The police procedural approach was an aspect of a trend that had been growing since the end of WWII in espionage, journalism and police films produced by showmen like Louis De Rochemont and Mark Hellinger. The Naked City was the most famous achievement in the trend that was inspired by Italian neorealism, not least in the enthusiasm of shooting on location.

Armored Car Robbery was shot in and around Los Angeles, and the IMDb lists locations such as: Los Angeles City Hall, around Wrigley Field (no longer extant), Los Angeles County USC Medical Center and San Fernando Valley (the motor court that is Dave's final address). Los Angeles Metropolitan Airport (today Van Nuys Airport) is the final setting.

Armored Car Robbery is generally characterized as a film noir, but I have my reservations. For me, it is an excellent caper film that belongs to the post-WWII wave inspired by neorealism and shooting on location.

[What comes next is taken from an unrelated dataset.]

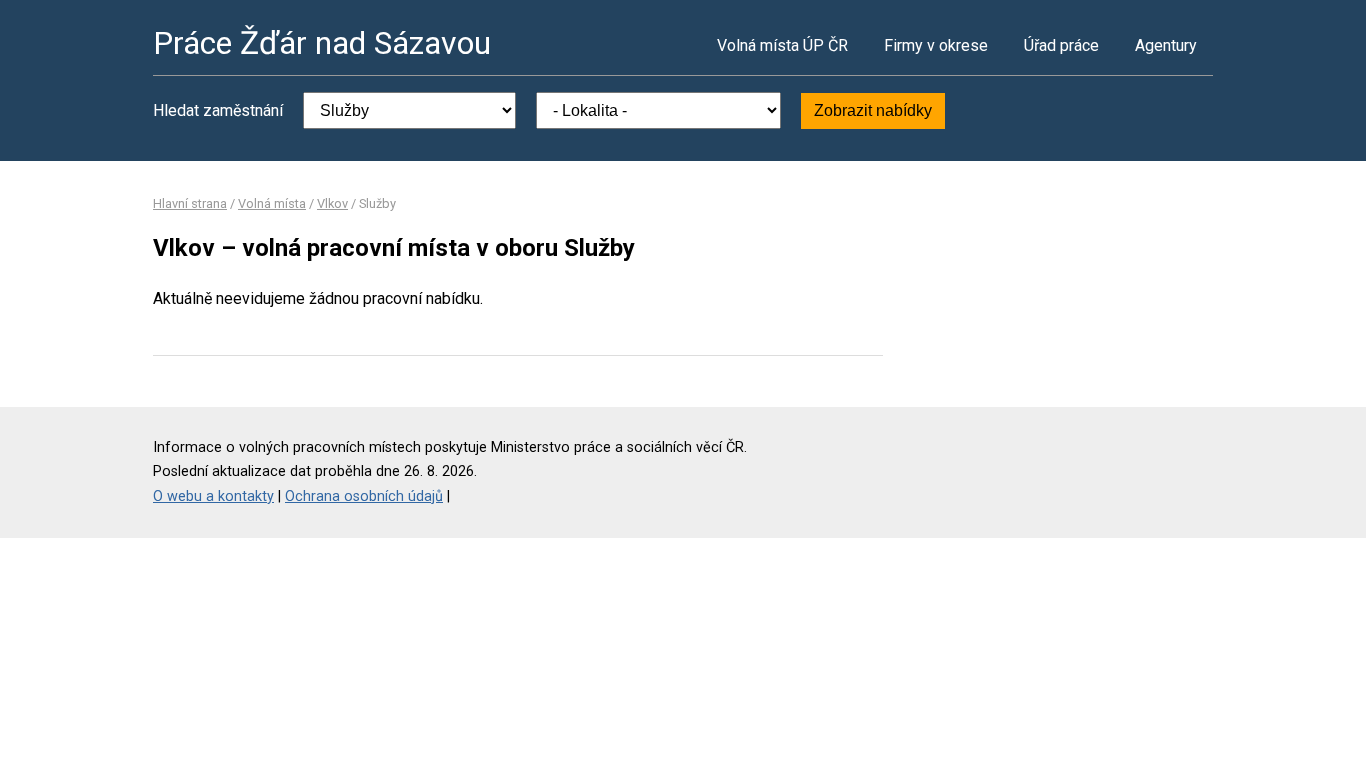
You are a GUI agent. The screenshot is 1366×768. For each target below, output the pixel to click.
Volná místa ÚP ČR (782, 45)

Richard Fleischer, whom I had the good fortune to meet twice, was an amazing director and a lovely human being, but I don't find in him a film noir sensibility. There is a dream mode in every great film (even documentaries), but the peculiar oneiric quality distinctive to film noir is absent here. All his life, Fleischer was fascinated with the psychopathology of murder, but his approach was that of a sober doctor who will find out about the mysteries of the criminal mind.

There is no madness in the method of Richard Fleischer. There is no transcendent dimension of evil. There is no cosmic agony. The streets are not dark with something more than night.

The vanitas theme is common to the big caper films, most fully achieved in The Asphalt Jungle. It was the struttura portante of John Huston's oeuvre from The Maltese Falcon and The Treasure of the Sierra Madre till The Man Who Would Be King and Prizzi's Honor.

Armored Car Robbery is the earliest film I remember with the image of the robber's suitcase falling to the ground and banknotes flying to the four winds at the airport. Stanley Kubrick reused the image memorably in The Killing.